Holidate is by no means some sort of therapy heavy dissertation on the existential loneliness of people at major social events, happy to occupy, and occupy it well, ground often trod by many rom-coms before it, but it does bring out, against all expectations, the idea that we are often most alone when we are together with the people we love the most, whether that’s friends of family.
The film’s solution to this may seem far fetched but hey it’s a rom-com so over the top, far fetched and hilarious preposterous are all part of the mix, and if you have a beating heart in your body and a funny bone left somewhere, you’ll likely enjoy it, but it works because Holidate never once forgets its heart as it shoots straight for the rom-com comedy juggler.

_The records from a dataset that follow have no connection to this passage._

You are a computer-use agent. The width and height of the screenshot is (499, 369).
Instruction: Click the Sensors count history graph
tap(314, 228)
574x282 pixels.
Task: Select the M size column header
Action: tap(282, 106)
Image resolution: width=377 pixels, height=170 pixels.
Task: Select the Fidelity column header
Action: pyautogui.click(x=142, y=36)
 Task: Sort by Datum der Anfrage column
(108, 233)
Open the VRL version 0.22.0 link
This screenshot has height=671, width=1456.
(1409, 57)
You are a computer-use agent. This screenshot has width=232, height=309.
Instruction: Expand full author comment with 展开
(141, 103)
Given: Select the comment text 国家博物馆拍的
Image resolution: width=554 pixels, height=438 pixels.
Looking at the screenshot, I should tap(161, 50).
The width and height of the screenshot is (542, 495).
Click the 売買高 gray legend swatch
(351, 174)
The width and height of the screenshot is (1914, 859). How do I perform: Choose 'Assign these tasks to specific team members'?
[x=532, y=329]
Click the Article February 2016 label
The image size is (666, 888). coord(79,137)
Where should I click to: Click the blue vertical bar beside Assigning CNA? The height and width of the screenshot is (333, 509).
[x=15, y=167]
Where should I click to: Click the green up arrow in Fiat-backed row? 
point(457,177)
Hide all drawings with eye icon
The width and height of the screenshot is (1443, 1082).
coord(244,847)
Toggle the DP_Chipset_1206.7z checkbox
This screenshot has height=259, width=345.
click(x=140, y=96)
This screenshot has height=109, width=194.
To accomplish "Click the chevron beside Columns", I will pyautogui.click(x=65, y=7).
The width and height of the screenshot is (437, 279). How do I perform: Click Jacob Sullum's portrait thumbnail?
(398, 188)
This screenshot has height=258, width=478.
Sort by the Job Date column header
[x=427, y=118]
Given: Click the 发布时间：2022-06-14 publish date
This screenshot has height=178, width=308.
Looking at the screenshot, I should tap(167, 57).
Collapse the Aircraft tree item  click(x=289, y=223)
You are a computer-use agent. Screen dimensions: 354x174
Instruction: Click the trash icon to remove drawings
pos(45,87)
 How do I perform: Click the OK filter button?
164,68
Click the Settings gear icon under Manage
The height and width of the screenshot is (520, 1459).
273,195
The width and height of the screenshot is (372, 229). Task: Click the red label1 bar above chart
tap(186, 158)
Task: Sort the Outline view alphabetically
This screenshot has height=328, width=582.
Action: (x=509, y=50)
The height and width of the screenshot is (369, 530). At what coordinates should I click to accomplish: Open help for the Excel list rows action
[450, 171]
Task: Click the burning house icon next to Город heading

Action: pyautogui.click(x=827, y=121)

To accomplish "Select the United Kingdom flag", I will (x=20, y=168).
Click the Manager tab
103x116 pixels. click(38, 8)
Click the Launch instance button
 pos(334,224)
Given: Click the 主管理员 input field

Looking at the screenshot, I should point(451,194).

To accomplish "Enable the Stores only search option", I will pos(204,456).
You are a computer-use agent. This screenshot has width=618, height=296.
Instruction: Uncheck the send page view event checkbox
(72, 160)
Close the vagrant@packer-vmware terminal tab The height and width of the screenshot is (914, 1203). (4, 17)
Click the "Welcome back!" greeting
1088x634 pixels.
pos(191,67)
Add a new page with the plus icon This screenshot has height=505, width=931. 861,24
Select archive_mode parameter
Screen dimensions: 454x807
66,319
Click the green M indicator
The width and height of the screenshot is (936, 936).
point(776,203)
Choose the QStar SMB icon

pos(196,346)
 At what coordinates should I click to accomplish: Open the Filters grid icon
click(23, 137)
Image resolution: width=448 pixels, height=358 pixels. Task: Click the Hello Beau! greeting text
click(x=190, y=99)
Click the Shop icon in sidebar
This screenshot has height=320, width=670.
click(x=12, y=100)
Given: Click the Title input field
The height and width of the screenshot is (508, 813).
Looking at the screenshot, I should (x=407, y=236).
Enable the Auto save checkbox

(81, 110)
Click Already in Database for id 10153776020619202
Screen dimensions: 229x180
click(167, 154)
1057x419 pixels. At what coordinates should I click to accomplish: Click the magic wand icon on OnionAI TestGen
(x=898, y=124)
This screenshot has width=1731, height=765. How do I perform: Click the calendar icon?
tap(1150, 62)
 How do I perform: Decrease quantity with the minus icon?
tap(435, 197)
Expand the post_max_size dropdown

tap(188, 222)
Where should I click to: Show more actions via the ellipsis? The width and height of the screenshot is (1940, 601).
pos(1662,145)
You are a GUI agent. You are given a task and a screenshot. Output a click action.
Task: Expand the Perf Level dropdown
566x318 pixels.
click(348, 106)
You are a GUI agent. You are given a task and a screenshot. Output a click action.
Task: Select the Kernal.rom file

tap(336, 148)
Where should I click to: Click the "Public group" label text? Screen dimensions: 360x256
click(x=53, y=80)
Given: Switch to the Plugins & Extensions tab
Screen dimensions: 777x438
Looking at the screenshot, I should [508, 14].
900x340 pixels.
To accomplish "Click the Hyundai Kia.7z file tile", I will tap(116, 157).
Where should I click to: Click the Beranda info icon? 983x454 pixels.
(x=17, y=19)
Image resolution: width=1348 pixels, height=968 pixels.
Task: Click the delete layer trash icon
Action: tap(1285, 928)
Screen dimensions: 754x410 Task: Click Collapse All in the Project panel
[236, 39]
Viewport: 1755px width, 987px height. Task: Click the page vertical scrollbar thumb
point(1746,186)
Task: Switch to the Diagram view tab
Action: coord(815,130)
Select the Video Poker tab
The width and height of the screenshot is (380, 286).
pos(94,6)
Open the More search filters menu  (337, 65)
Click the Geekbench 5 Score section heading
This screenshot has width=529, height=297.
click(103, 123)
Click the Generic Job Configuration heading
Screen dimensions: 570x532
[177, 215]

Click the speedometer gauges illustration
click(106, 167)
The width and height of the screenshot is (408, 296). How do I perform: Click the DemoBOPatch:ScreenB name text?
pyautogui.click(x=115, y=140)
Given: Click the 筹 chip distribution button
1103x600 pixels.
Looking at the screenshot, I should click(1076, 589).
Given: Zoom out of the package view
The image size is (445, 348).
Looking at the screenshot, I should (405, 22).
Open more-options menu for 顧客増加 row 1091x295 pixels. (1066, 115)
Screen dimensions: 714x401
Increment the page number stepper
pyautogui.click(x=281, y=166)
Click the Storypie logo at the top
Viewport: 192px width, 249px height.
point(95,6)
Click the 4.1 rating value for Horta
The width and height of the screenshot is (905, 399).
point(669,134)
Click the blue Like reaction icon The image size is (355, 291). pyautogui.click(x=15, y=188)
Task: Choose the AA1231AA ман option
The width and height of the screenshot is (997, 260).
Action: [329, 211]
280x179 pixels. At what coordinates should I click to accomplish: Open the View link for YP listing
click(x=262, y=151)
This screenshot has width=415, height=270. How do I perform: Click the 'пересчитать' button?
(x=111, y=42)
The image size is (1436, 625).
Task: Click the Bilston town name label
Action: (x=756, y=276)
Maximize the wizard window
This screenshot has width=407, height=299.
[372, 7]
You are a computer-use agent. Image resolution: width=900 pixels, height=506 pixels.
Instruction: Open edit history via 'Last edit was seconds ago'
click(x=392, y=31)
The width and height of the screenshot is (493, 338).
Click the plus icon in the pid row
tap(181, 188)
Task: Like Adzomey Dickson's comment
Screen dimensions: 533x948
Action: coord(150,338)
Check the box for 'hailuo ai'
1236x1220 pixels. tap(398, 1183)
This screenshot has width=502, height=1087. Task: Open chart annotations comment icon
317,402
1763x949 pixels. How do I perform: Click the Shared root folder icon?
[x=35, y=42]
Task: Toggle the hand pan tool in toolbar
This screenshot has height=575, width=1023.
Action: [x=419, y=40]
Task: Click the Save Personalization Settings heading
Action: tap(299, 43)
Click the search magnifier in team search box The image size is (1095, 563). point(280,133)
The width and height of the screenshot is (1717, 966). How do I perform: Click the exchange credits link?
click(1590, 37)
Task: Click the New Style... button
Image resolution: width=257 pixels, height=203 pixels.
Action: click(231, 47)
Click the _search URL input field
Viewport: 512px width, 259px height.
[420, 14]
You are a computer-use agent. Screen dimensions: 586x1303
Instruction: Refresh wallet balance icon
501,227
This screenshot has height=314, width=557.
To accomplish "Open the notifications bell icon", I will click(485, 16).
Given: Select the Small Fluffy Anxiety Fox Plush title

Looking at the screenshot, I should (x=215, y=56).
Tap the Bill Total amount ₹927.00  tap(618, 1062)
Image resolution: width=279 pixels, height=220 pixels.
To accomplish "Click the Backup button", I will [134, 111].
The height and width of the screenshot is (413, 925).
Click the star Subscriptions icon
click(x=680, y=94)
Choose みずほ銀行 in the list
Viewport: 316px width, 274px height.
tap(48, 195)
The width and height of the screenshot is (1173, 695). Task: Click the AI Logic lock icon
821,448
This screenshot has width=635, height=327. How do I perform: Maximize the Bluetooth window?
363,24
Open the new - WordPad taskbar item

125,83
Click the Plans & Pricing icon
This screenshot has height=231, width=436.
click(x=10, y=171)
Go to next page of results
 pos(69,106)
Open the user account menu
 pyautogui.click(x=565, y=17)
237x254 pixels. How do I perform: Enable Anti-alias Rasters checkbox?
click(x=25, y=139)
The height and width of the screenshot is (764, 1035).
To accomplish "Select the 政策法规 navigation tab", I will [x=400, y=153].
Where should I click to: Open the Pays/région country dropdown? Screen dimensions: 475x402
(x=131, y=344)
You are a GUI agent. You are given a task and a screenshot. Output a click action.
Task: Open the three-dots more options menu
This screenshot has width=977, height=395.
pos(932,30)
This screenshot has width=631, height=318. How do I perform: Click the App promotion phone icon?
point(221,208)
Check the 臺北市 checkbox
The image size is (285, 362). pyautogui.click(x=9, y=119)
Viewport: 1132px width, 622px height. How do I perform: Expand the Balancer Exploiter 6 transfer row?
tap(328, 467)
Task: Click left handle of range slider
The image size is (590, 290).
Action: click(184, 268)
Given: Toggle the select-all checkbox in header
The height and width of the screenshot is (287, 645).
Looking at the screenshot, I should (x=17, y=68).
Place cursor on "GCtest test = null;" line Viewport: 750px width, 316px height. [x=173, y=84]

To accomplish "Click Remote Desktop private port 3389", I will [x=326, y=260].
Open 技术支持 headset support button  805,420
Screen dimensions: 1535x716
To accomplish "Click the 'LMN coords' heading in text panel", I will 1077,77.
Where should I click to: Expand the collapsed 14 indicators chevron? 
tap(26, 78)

Bracey and Roberts are both heartfelt and witty, the script never misses a beat and doesn’t overstay its welcome at any one holiday and it sports an ending that while cliched as hell, works a treat, rewarding us with a coming together that is fairytale perfect and just what the life doctor ordered.
Holidate is proof perfect that you can make a meaningful, affecting point even as you traipse merrily down a well-worn rom-com route, and that assembling a series of holiday set pieces with lurking love at their centre doesn’t have to be cheesy but can be fresh, fun and the perfect way to bat way those nagging, solitary holiday blues.